:: Exercise requirements ::
Gather every line in the records below that contains the word "button", matching case exactly.

:: Records for this task ::
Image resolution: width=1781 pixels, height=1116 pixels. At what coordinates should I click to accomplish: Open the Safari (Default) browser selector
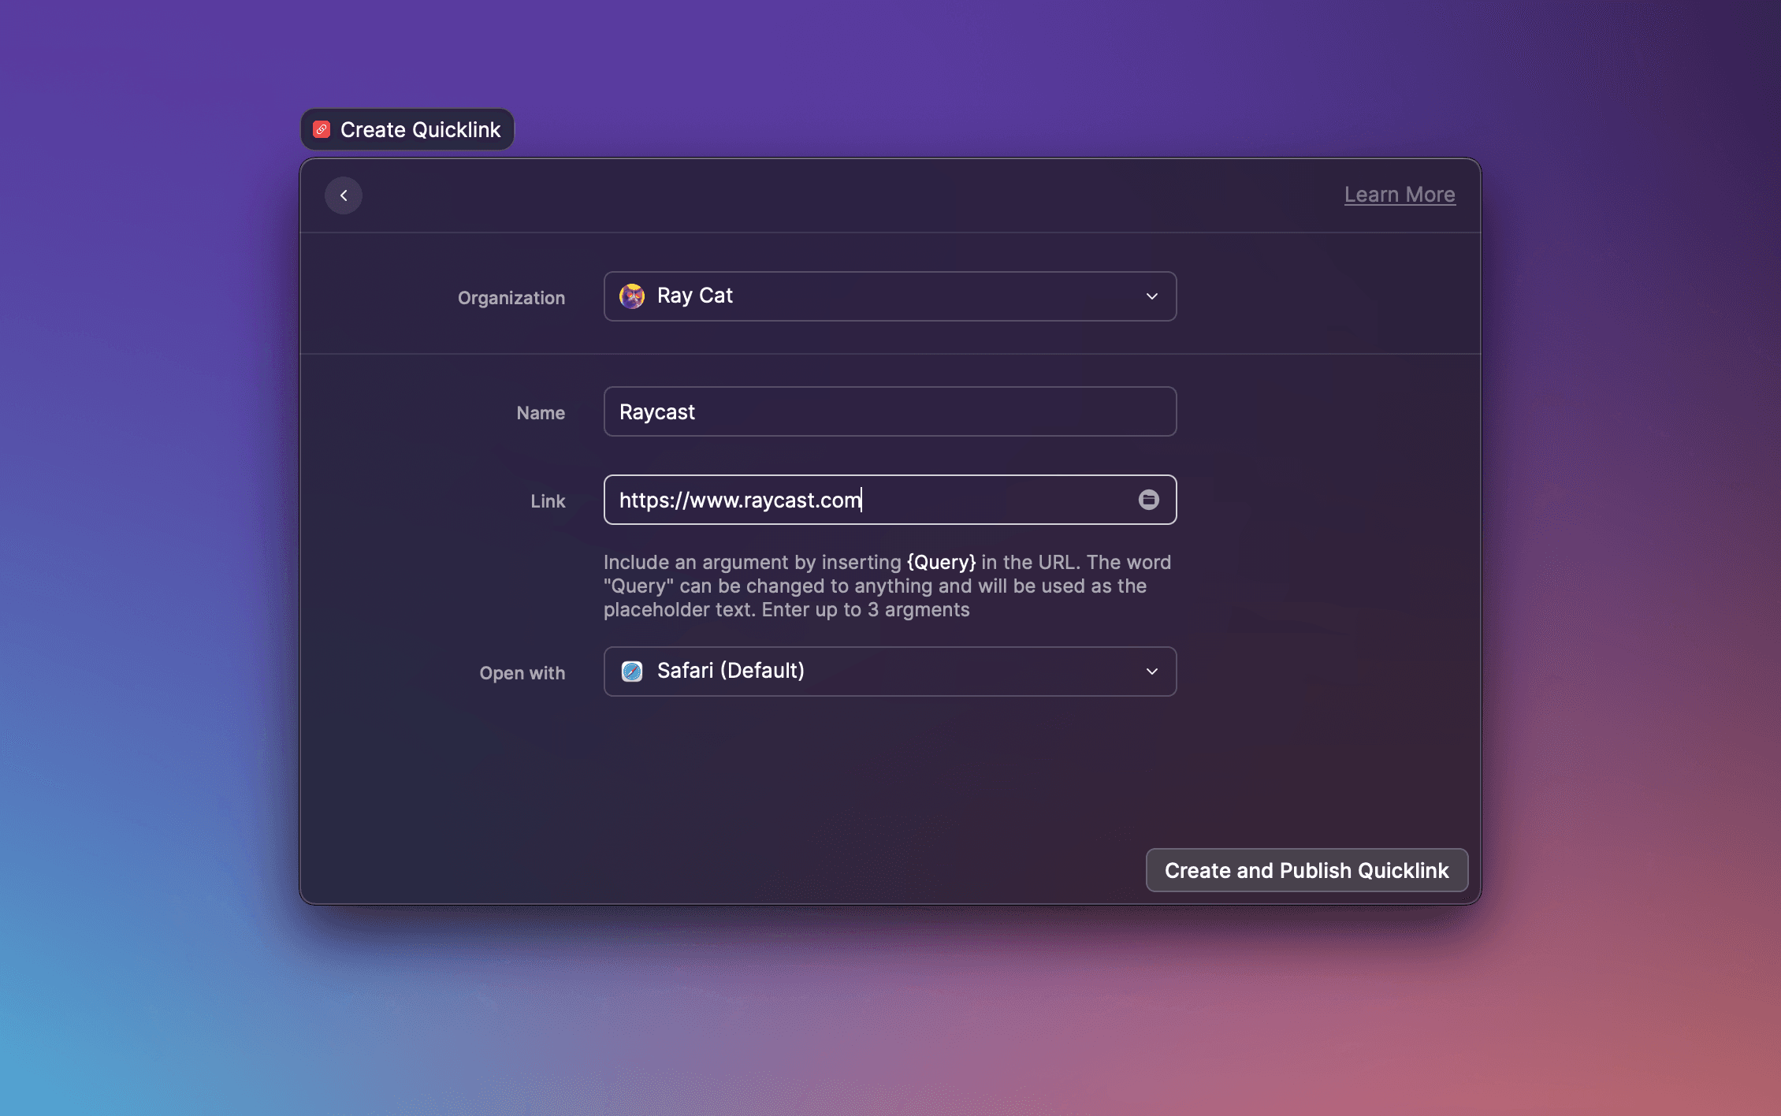click(x=889, y=671)
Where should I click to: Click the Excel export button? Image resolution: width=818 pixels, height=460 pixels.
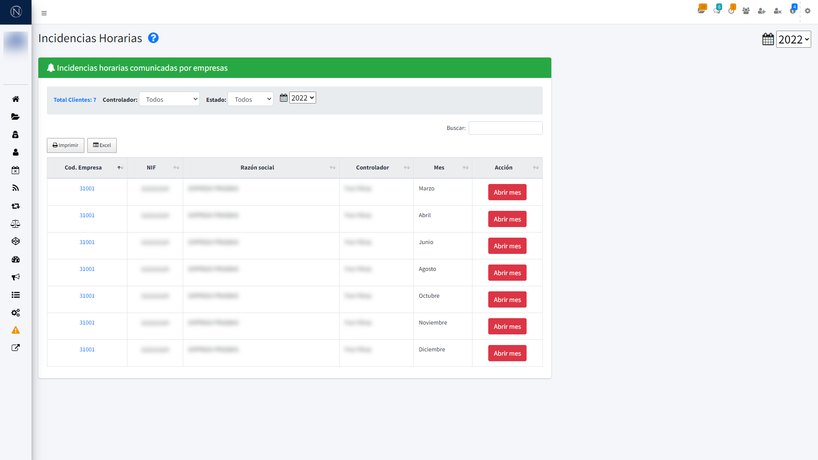tap(102, 145)
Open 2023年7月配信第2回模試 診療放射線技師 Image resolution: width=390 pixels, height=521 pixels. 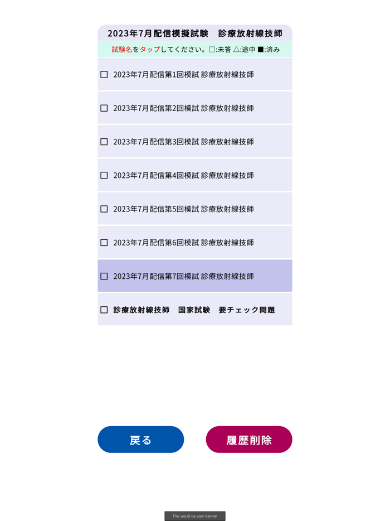[184, 108]
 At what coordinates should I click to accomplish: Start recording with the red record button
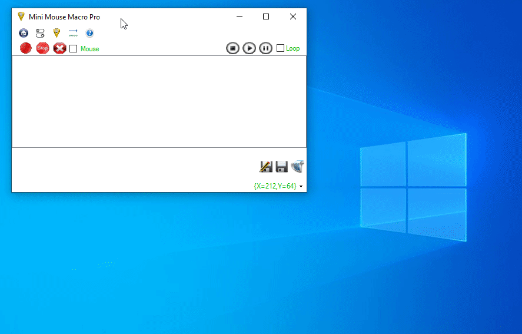[x=25, y=48]
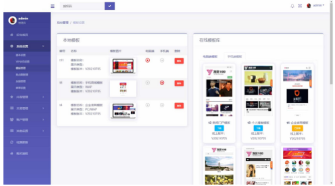335x186 pixels.
Task: Click red delete button for template t11
Action: point(178,61)

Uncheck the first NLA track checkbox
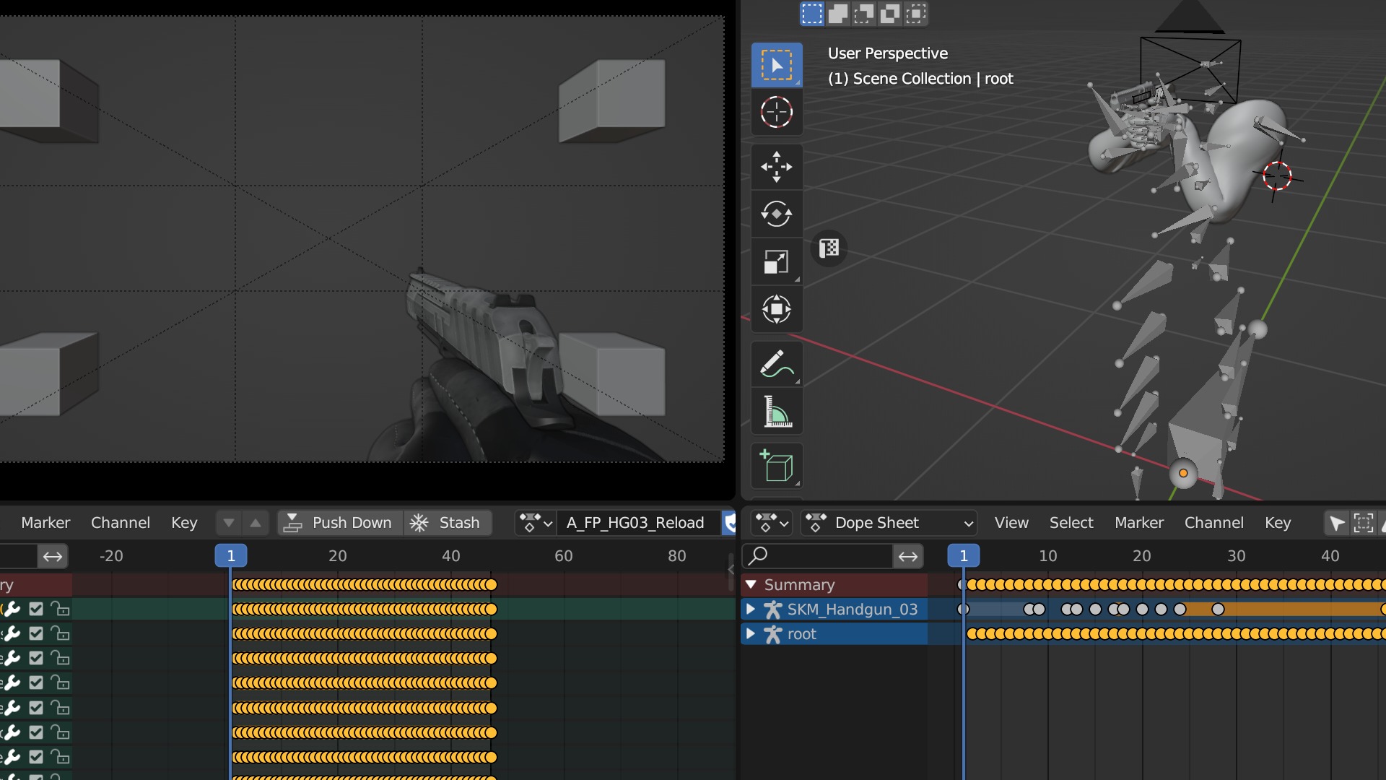click(x=36, y=609)
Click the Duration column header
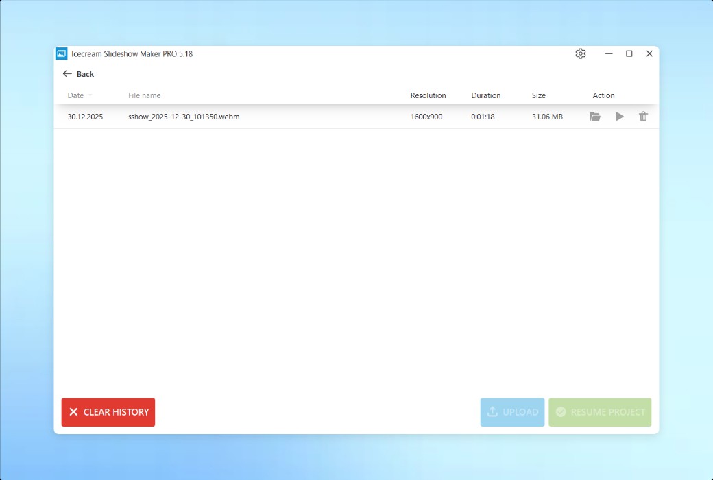This screenshot has height=480, width=713. click(485, 95)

:: Correct answer ::
Where should I click to: Click the Excel export button? Image resolution: width=818 pixels, height=460 pixels.
 At what coordinates should I click to accomplish: Start recording with the red record button
Task: Click red delete button for template t11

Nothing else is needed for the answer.